(STATED EXERCISE)
Rewrite the entries from the line containing "Given: Choose Commercial" through the end of the entries, replacing "Viewport" with "Window" and changing nothing else.

begin PROVIDED RECORDS

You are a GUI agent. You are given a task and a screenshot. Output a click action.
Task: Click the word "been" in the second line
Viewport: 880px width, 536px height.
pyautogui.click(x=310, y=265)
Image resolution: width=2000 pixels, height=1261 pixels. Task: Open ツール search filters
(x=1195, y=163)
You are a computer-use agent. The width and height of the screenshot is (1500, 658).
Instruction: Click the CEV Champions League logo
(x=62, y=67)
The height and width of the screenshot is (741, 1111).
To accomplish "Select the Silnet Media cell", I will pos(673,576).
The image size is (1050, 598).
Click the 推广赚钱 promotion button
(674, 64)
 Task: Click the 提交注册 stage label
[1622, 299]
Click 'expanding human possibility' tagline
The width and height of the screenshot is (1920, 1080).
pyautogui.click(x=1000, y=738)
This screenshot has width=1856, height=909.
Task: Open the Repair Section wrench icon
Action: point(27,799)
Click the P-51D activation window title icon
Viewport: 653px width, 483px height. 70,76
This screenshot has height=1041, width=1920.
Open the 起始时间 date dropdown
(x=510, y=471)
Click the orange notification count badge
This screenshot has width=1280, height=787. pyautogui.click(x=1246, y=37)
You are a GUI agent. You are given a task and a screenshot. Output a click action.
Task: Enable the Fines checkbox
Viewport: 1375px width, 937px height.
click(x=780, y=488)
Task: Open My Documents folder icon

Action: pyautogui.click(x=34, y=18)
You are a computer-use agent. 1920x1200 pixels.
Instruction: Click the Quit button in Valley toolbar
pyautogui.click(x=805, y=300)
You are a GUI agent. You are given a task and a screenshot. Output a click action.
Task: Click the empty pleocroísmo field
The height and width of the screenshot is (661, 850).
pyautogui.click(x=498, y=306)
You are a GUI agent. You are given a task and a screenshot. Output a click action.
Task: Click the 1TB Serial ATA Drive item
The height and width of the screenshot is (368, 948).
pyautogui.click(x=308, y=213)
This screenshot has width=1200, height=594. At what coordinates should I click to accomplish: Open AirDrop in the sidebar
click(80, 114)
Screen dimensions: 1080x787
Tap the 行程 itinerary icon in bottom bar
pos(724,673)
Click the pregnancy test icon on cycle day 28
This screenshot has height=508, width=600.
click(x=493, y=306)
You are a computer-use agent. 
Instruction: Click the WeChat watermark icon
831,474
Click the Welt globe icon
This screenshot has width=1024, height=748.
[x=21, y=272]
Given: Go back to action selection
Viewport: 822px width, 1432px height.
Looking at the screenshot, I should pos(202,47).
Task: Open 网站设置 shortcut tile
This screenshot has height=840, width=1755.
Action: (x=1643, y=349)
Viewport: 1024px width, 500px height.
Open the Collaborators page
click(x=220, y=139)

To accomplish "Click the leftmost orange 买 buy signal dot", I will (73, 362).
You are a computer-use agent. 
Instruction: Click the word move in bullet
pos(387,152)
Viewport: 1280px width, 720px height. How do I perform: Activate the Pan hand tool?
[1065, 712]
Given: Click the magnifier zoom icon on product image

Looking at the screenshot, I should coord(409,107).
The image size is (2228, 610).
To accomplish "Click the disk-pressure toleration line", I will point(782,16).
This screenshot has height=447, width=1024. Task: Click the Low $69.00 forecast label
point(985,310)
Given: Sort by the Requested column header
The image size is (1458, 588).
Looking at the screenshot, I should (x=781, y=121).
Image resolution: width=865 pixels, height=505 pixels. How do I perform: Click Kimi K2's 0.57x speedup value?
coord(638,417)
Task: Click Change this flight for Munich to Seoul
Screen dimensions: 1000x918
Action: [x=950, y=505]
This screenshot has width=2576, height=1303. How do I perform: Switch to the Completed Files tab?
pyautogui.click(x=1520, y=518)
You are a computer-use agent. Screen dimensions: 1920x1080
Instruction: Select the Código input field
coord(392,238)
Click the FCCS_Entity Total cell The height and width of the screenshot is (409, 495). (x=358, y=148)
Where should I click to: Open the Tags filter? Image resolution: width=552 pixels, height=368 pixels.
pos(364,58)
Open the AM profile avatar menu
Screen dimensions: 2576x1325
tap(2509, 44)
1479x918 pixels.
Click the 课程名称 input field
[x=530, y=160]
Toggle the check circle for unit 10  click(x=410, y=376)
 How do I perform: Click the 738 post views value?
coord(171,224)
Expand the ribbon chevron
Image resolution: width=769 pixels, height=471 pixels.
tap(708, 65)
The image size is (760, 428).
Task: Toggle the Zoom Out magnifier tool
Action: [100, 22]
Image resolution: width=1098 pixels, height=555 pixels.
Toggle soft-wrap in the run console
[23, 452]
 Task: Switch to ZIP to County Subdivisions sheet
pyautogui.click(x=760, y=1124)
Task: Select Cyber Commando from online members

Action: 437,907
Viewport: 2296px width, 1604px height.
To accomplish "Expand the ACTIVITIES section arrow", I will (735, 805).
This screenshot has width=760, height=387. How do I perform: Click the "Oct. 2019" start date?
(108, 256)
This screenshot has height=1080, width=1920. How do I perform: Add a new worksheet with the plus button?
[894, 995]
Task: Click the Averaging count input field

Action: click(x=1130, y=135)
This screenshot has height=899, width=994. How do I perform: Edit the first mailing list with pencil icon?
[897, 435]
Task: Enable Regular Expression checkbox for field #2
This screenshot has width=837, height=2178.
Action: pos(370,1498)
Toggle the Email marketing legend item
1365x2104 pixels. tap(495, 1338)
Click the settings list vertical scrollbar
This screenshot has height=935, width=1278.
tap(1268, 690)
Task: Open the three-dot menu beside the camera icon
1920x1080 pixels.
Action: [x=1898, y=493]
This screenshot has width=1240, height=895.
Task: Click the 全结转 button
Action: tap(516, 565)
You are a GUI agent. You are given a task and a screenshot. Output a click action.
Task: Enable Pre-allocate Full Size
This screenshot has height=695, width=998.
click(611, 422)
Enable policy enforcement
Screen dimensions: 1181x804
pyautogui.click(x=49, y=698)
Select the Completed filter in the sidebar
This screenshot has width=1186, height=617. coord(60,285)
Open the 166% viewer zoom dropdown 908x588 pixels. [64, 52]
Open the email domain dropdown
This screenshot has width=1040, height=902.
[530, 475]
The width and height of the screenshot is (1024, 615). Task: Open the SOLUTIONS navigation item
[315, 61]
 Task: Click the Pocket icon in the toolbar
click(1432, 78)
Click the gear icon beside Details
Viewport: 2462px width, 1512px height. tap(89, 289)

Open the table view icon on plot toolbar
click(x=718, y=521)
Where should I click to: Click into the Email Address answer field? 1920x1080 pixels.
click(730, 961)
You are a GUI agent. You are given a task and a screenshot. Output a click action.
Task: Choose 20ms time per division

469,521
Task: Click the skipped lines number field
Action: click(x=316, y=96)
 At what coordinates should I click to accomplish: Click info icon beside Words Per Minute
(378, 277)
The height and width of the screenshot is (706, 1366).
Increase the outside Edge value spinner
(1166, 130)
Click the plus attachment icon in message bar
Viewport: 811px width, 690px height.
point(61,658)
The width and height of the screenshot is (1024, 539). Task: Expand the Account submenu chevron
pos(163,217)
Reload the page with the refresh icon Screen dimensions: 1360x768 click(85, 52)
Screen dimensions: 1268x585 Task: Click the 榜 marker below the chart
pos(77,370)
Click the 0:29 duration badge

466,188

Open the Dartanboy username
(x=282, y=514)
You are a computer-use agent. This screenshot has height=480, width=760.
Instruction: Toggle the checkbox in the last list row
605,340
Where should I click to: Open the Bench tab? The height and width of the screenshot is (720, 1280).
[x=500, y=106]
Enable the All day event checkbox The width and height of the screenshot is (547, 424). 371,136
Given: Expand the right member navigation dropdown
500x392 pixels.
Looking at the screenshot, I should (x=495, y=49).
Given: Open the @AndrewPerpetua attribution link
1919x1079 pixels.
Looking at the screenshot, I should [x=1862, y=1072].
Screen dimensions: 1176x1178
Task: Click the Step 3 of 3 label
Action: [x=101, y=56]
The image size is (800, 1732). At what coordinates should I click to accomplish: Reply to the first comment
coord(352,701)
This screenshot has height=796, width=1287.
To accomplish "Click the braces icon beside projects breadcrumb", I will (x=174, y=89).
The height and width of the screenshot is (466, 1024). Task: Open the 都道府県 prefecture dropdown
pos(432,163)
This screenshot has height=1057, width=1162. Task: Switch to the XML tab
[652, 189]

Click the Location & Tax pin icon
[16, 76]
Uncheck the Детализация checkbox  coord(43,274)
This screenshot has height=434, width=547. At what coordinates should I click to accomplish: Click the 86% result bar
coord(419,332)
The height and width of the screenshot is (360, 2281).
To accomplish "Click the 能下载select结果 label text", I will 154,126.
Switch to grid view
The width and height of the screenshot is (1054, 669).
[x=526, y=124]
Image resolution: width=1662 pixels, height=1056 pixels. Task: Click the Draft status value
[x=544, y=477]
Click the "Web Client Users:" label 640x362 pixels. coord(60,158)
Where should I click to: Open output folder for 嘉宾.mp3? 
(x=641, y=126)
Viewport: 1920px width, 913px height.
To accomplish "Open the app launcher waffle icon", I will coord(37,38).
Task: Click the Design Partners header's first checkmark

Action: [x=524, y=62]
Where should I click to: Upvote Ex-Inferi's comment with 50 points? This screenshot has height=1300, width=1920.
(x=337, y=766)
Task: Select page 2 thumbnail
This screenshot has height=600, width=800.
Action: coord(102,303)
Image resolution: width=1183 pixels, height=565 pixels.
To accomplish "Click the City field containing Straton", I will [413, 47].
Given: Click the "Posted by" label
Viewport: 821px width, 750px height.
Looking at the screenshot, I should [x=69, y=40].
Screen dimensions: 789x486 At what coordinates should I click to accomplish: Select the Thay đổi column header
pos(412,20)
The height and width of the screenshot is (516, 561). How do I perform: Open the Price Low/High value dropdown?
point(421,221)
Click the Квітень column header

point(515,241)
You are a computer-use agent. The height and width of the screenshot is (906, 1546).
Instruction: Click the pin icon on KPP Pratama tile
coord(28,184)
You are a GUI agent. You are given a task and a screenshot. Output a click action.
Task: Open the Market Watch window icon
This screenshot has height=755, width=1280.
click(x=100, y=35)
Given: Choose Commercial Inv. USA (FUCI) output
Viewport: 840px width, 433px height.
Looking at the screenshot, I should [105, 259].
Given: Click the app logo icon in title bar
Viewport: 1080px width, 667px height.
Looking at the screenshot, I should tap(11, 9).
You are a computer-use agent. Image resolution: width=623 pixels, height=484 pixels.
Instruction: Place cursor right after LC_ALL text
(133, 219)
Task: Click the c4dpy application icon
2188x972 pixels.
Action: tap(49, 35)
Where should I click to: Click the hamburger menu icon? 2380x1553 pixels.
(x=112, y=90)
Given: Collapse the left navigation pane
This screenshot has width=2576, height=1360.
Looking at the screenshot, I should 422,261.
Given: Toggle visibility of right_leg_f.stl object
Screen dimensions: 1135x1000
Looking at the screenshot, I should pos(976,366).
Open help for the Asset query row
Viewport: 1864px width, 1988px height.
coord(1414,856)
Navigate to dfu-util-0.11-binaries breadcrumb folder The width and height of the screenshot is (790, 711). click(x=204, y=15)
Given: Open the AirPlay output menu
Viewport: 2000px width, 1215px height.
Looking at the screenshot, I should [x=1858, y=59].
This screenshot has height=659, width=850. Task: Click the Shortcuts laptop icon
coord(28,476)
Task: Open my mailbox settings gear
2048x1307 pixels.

end PROVIDED RECORDS

(RESPONSE TO THE TASK)
Given: Choose Commercial Inv. USA (FUCI) output
Window: 840px width, 433px height.
Looking at the screenshot, I should [105, 259].
Given: Click the app logo icon in title bar
Window: 1080px width, 667px height.
Looking at the screenshot, I should tap(11, 9).
You are a computer-use agent. Image resolution: width=623 pixels, height=484 pixels.
Instruction: Place cursor right after LC_ALL text
(133, 219)
Task: Click the c4dpy application icon
2188x972 pixels.
Action: tap(49, 35)
Where should I click to: Click the hamburger menu icon? 2380x1553 pixels.
(x=112, y=90)
Given: Collapse the left navigation pane
This screenshot has width=2576, height=1360.
Looking at the screenshot, I should 422,261.
Given: Toggle visibility of right_leg_f.stl object
Screen dimensions: 1135x1000
Looking at the screenshot, I should pos(976,366).
Open help for the Asset query row
Window: 1864px width, 1988px height.
coord(1414,856)
Navigate to dfu-util-0.11-binaries breadcrumb folder The width and height of the screenshot is (790, 711). click(x=204, y=15)
Given: Open the AirPlay output menu
Window: 2000px width, 1215px height.
Looking at the screenshot, I should [x=1858, y=59].
This screenshot has height=659, width=850. Task: Click the Shortcuts laptop icon
coord(28,476)
Task: Open my mailbox settings gear
2048x1307 pixels.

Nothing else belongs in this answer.